## TEXTAUSZUG:
○ ○ ○ ○ ○ ○ ○

Eines der Kennzeichen psychopathischer Individuen – und Gemeinschaften – ist die kopflose Fixierung auf ein unmittelbares Ziel, ohne Pläne, was danach passieren soll und was, wenn es nicht klappt, mit völliger Ignoranz über Hintergrunde, Kontexte, Nebenwirkungen und Konsequenzen.

Aktuelle Konflikte verdeutlichen die Charakteristik. „Mission erfüllt“, jubelte GW Bush nach der Niederlage Saddam Husseins. Seine kompromißlosen Drohungen gegenüber Nordkorea führten zur Entstehung einer weiteren Atommacht. Das Ergebnis israelischer Aggressionen war die Gründung von Hamas, Hisbollah und der Achse des Widerstands. Die Ausgrenzung Irans hat zur Folge, daß das Land zur unangefochtenen Führungsmacht in Westasien geworden ist. Beispiellose Sanktionen katapultierten Rußland zur viertgrößten Volkswirtschaft der Welt. Die Identifizierung Rußlands und Chinas als größte Bedrohung hat den BRICS+ Block zum wirtschaftlich und politisch bedeutendsten globalen Akteur gemacht. Die Beschlagnahmung russischer Vermögenswerte und die Abschottung Rußlands aus dem internationalen Bankensystem führten zum allmählichen Niedergang des Dollars als Weltreservewährung und dem kommenden dollarlosen Bankensystem. Die skrupellose Bewaffnung und Unterstützung der Ukraine und Israels brachte beide Länder an den Rand des Untergangs. Und das Streben nach totalitärer Kontrolle über die eigene Gesellschaft bringt sogar die USA selbst an den Rand des Zusammenbruchs.

○ ○ ○ ○ ○ ○ ○

Gesammelte Dateneinträge
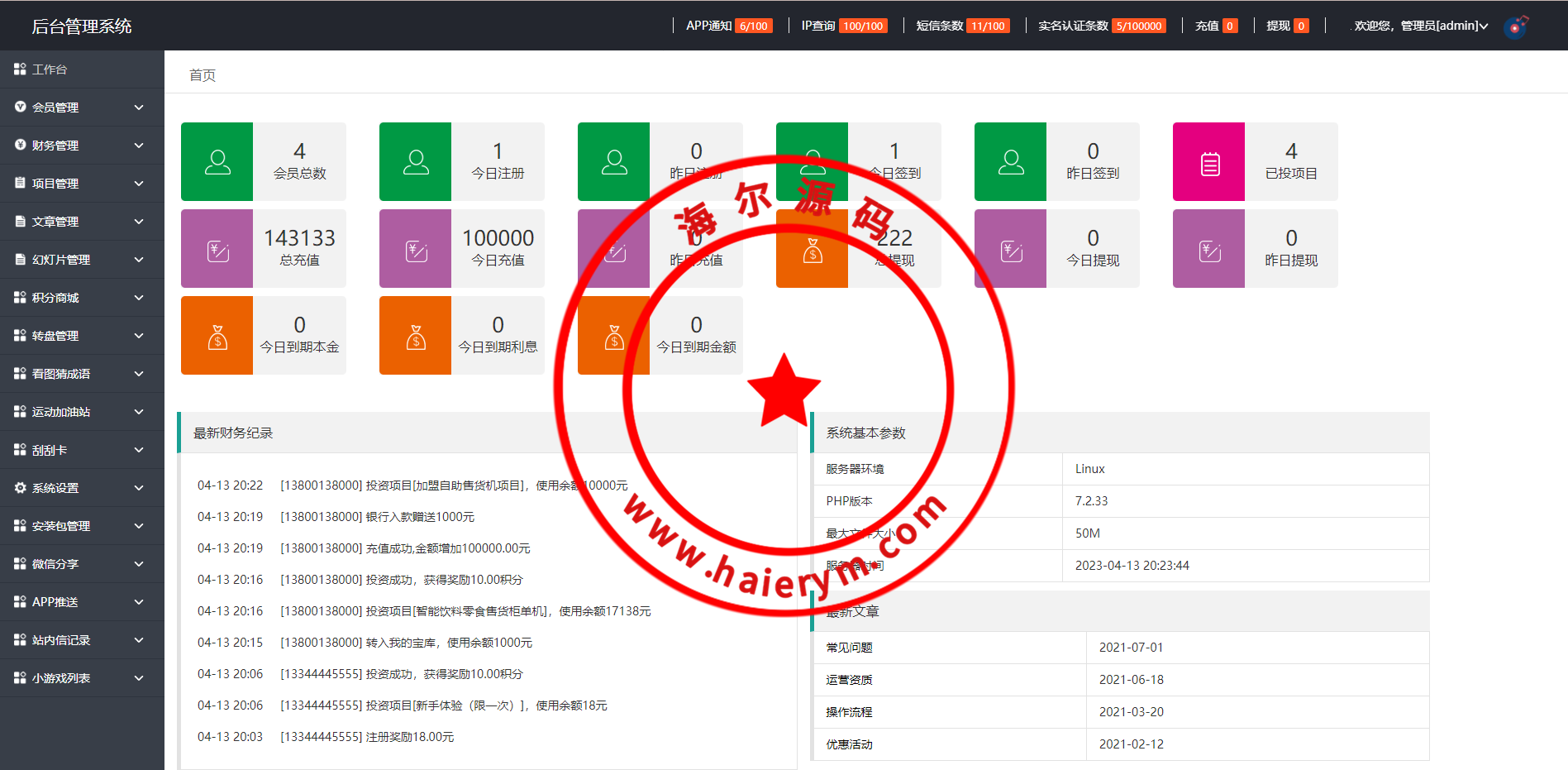Click the green user icon for 今日注册
The width and height of the screenshot is (1568, 770).
click(415, 162)
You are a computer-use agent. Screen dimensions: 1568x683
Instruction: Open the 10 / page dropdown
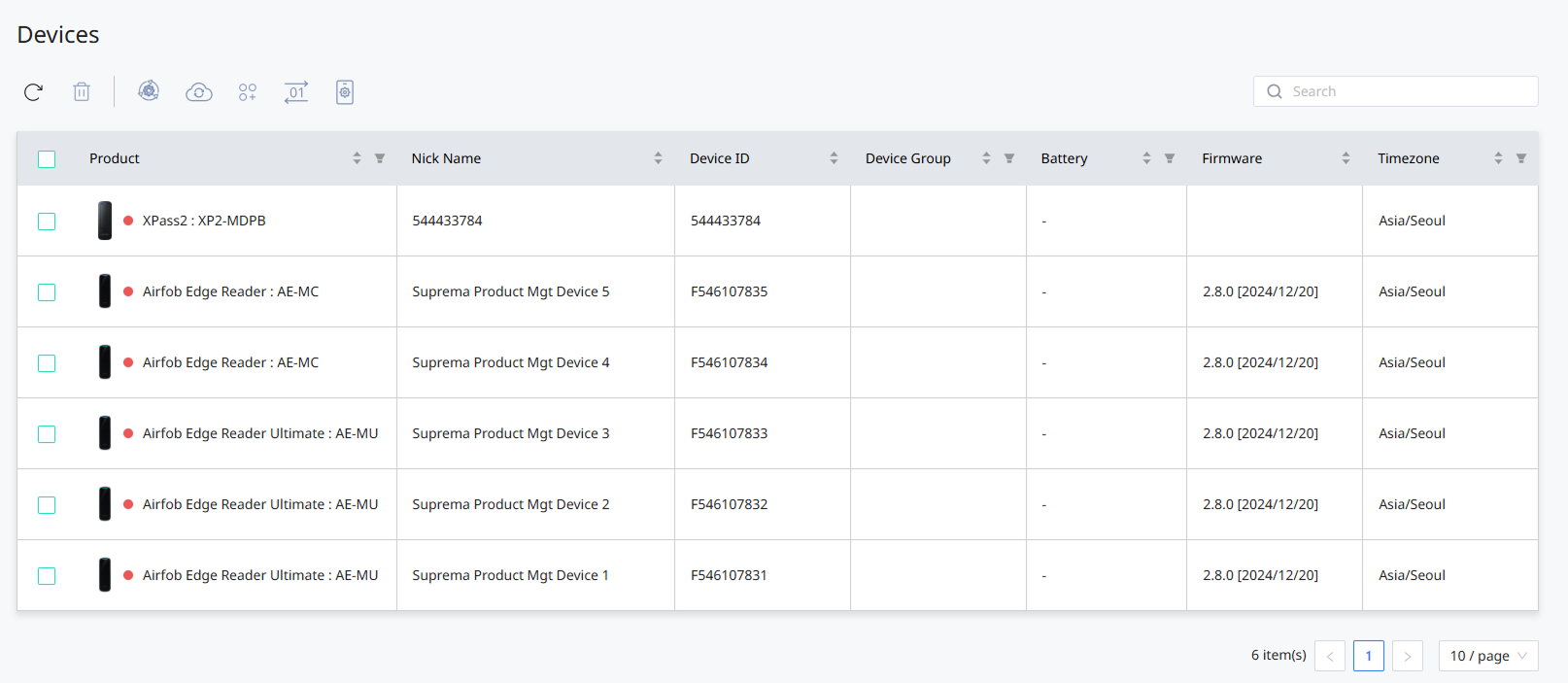[1487, 656]
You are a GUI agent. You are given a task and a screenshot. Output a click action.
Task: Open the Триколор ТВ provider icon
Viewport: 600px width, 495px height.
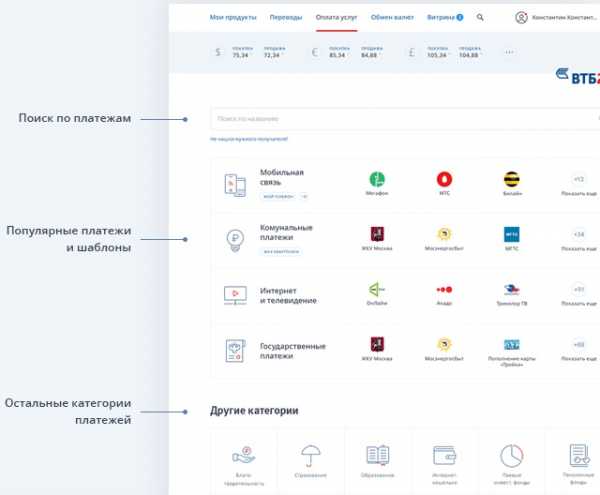512,292
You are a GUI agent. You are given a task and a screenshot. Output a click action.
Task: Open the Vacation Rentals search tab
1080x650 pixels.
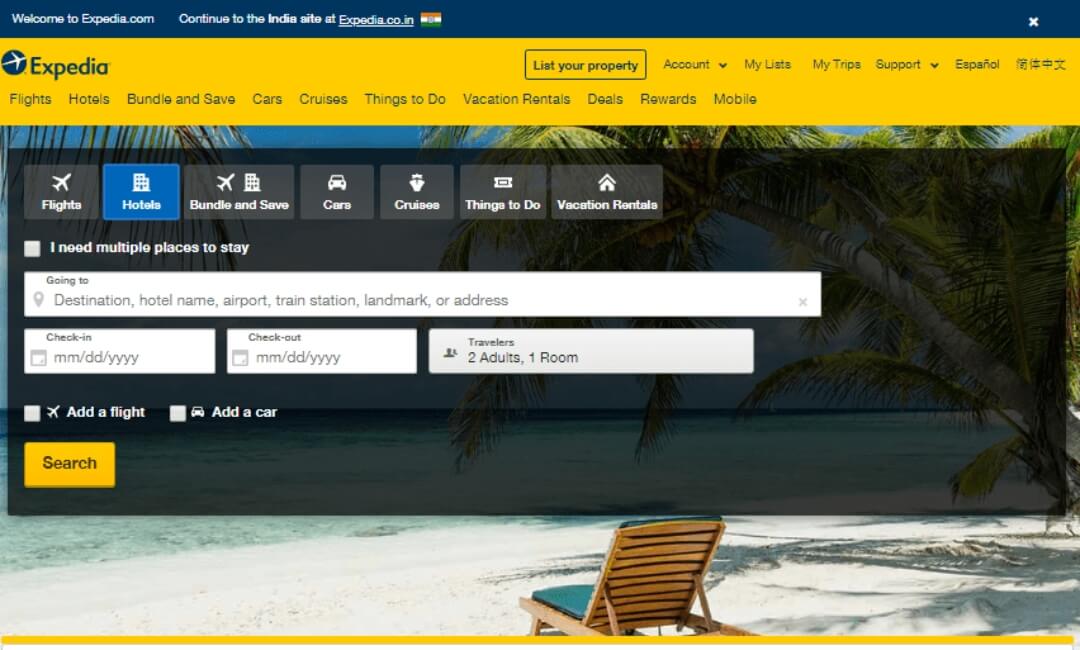click(x=607, y=192)
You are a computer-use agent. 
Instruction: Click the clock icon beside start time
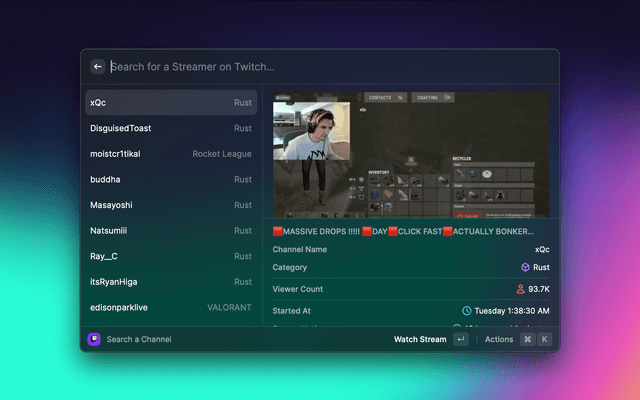pos(466,311)
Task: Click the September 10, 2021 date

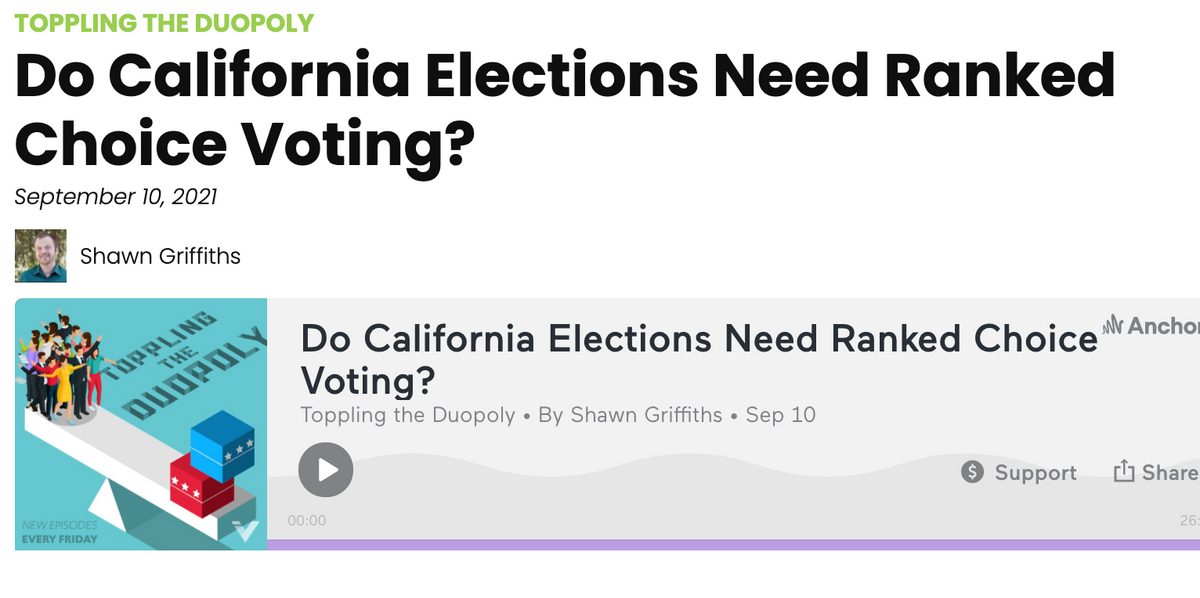Action: (x=116, y=196)
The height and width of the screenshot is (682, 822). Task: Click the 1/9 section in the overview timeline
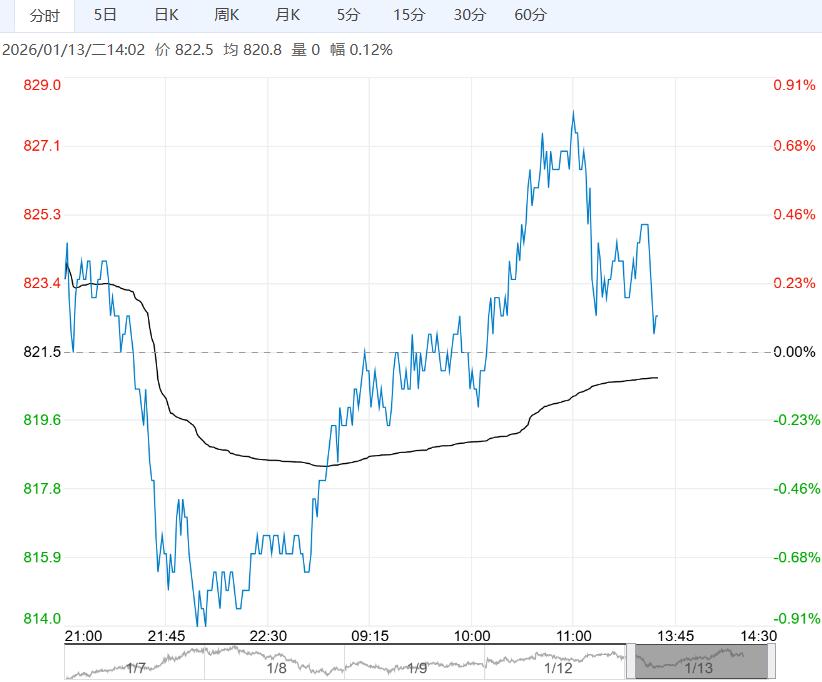(x=417, y=667)
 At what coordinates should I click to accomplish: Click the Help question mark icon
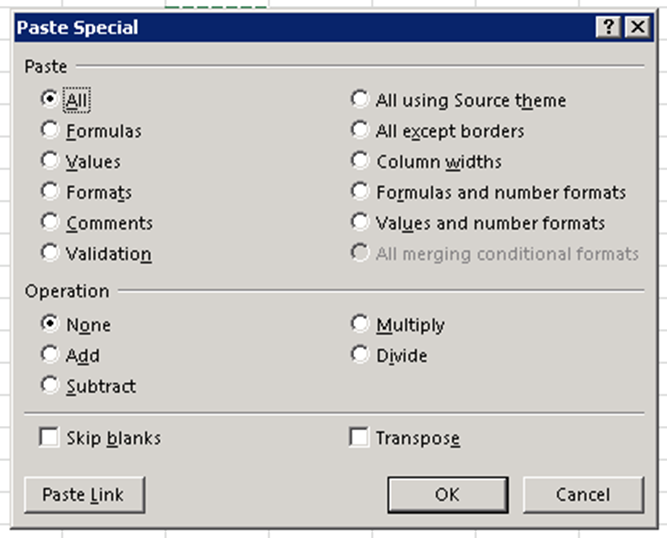coord(610,28)
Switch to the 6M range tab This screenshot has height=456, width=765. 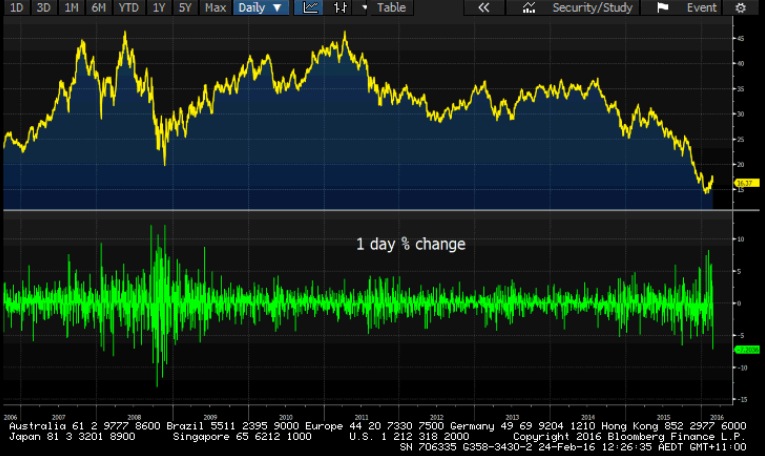click(x=99, y=8)
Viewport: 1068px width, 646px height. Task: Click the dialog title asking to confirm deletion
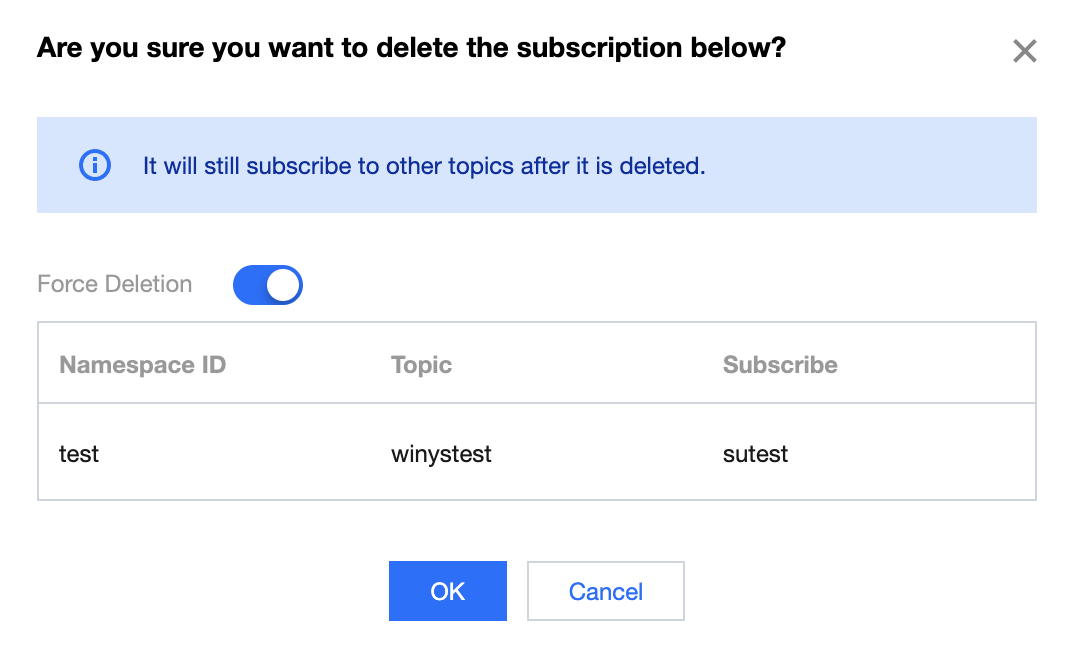(411, 48)
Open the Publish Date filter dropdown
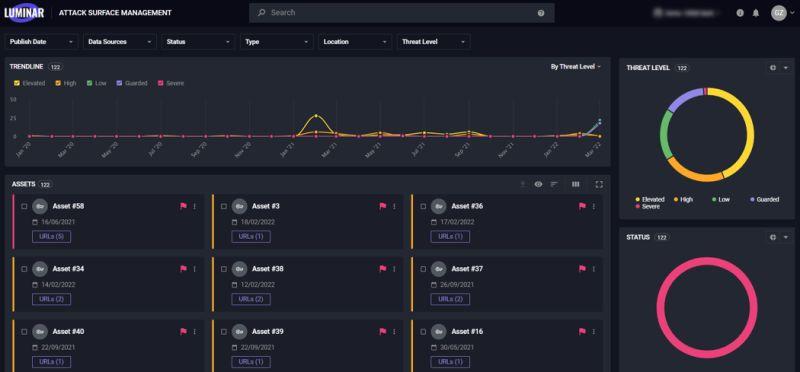 click(41, 42)
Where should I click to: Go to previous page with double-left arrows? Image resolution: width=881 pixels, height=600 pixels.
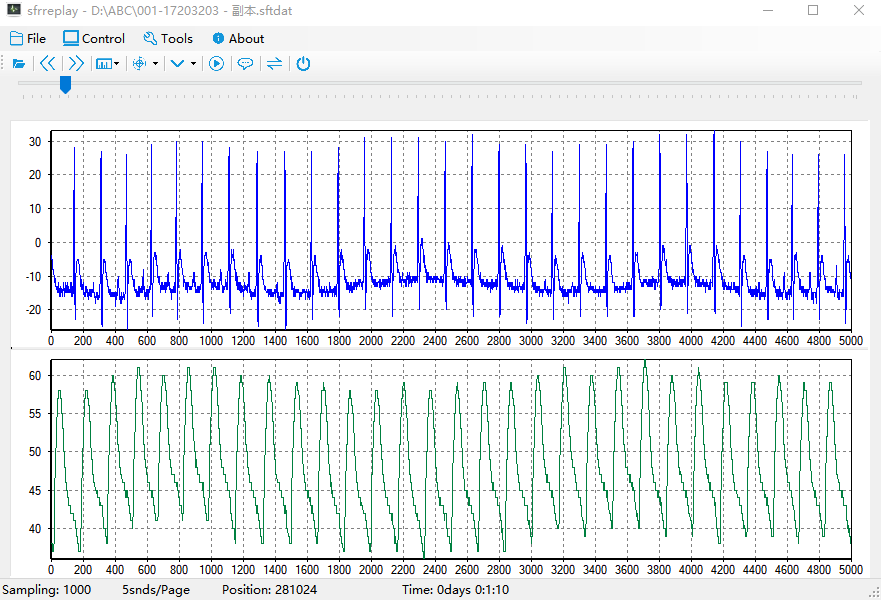click(48, 64)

○ ○ ○ ○ ○ ○ ○

## DEINE AUFGABEN:
a. Nenne alle Staaten, die im Textauszug namentlich erwähnt werden.
b. Aktualisiere den Textauszug von „Eines der Kennzeichen“ bis einschließlich „Nebenwirkungen und Konsequenzen.“, indem du „Individuen“ durch „Menschen“ ersetzt, und gib diesen Abschnitt wieder.

## SCHRIFTLICHE ANTWORTEN:
a. Nordkorea, Israel, Iran, Rußland, China, Ukraine, USA

b.
Eines der Kennzeichen psychopathischer Menschen – und Gemeinschaften – ist die kopflose Fixierung auf ein unmittelbares Ziel, ohne Pläne, was danach passieren soll und was, wenn es nicht klappt, mit völliger Ignoranz über Hintergrunde, Kontexte, Nebenwirkungen und Konsequenzen.